Kent@KentsMacBookPro ~ kubectl describe pod kent-766ab96ce1498671-driver -nns1
Name: kent-766ab96ce1498671-driver
Namespace: ns1
Node: 10.120.237.55/10.120.237.55
Start Time: Fri, 30 Aug 2019 14:49:57 +0800
Labels: spark-app-selector=spark-891742f8c844486eb027aa15ae4b2849
spark-role=driver
syetem/tenant=tenant1
system/namespace=ns1
system/project-project1=true
Annotations: <none>
Status: Pending
IP:
Containers:
spark-kubernetes-driver:
Container ID:
Image: harbor-inner.sparkonk8s.netease.com/tenant1-project1/spark:v3-SPARK-28896
Image ID:
Ports: 7078/TCP, 7079/TCP, 4040/TCP
Host Ports: 0/TCP, 0/TCP, 0/TCP
Args:
driver
--properties-file
/opt/spark/conf/spark.properties
--class
org.apache.spark.examples.HdfsTest
local:///opt/spark/examples/jars/spark-examples_2.12-3.0.0-SNAPSHOT.jar
hdfs://hz-cluster10/user/kyuubi/hive_db/kyuubi.db/hive_tbl
State: Waiting
Reason: ContainerCreating
Ready: False
Restart Count: 0
Limits:
memory: 1408Mi
Requests:
cpu: 1
memory: 1408Mi
Environment:
SPARK_USER: Kent
SPARK_DRIVER_BIND_ADDRESS: (v1:status.podIP)
HADOOP_CONF_DIR: /opt/hadoop/conf
SPARK_LOCAL_DIRS: /var/data/spark-e6630b91-3892-41d1-9624-a955159b176a
SPARK_CONF_DIR: /opt/spark/conf
Mounts:
/etc/krb5.conf from krb5-file (rw,path="krb5.conf")
/mnt/secrets/kerberos-keytab from kerberos-keytab (rw)
/opt/hadoop/conf from hadoop-properties (rw)
/opt/spark/conf from spark-conf-volume (rw)
/var/data/spark-e6630b91-3892-41d1-9624-a955159b176a from spark-local-dir-1 (rw)
/var/run/secrets/kubernetes.io/serviceaccount from default-token-nxhgg (ro)
Conditions:
Type Status
Initialized True
Ready False
ContainersReady False
PodScheduled True
Volumes:
hadoop-properties:
Type: ConfigMap (a volume populated by a ConfigMap)
Name: hz10-hadoop-dir
Optional: false
krb5-file:
Type: ConfigMap (a volume populated by a ConfigMap)
Name: kent-766ab96ce1498671-krb5-file
Optional: false
kerberos-keytab:
Type: Secret (a volume populated by a Secret)

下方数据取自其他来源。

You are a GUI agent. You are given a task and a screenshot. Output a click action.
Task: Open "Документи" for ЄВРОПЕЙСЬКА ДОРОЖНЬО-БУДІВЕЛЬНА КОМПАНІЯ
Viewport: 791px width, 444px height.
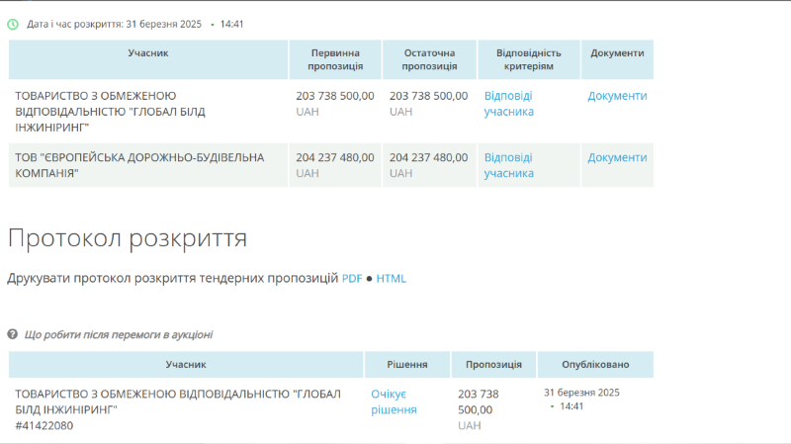point(617,157)
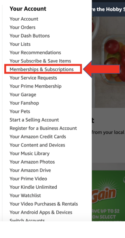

SecretName: kent-766ab96ce1498671-kerberos-keytab
Optional: false
spark-local-dir-1:
Type: EmptyDir (a temporary directory that shares a pod's lifetime)
Medium:
SizeLimit: <unset>
spark-conf-volume:
Type: ConfigMap (a volume populated by a ConfigMap)
Name: kent-766ab96ce1498671-driver-conf-map
Optional: false
default-token-nxhgg:
Type: Secret (a volume populated by a Secret)
SecretName: default-token-nxhgg
Optional: false
QoS Class: Burstable
Node-Selectors: <none>
Tolerations: node.kubernetes.io/not-ready:NoExecute for 300s
node.kubernetes.io/unreachable:NoExecute for 300s
Events:
Type Reason Age From Message
---- ------ ---- ---- -------
Normal Scheduled 37m default-scheduler Successfully assigned ns1/kent-766ab96ce1498671-driver to 10.120.237.55
Warning FailedMount 37m kubelet, 10.120.237.55 MountVolume.SetUp failed for volume "spark-conf-volume" : configmaps "kent-766ab96ce1498671-driver-conf-map" not found
Warning FailedMount 37m kubelet, 10.120.237.55 MountVolume.SetUp failed for volume "kerberos-keytab" : secrets "kent-766ab96ce1498671-kerberos-keytab" not found
Warning FailedMount 37m kubelet, 10.120.237.55 MountVolume.SetUp failed for volume "krb5-file" : configmaps "kent-766ab96ce1498671-krb5-file" not found
Warning FailedCreatePodContainer 7m9s (x140 over 37m) kubelet, 10.120.237.55 unable to ensure pod container exists: failed to create container for [kubepods burstable pod613a702e-caf2-11e9-95c4-6c92bf35a76a] : mkdir /sys/fs/cgroup/memory/kubepods/burstable/pod613a702e-caf2-11e9-95c4-6c92bf35a76a: no space left on device
- Google一番后发现与https://github.com/rootsongjc/kubernetes-handbook/issues/313 这个同学的问题基本一致。
存在的可能有,
- Kubelet 宿主机的 Linux 内核过低 - Linux version 3.10.0-862.el7.x86_64
- K8s集群的版本过低 - 1.11.9
- 可以通过禁用kmem解决
联系了一下我司k8s内核开发,首先发现kmem应该是禁止了
但实际上,貌似没有禁止干净
最后,因为在启动容器的时候runc的逻辑会默认打开容器的kmem accounting,导致3.10内核可能的泄漏问题
总结
从根源上看,这个问题应该是属于kubernetes 或者 操作系统内核的一个bug
但从结果上来讲,Container 因为各种原因分配失败应该是常有的事,Spark在处理这块的时候目前也没有retry的机制,这些异常的 Pod也没有自动清理的机制,需要上集群手动进行删除。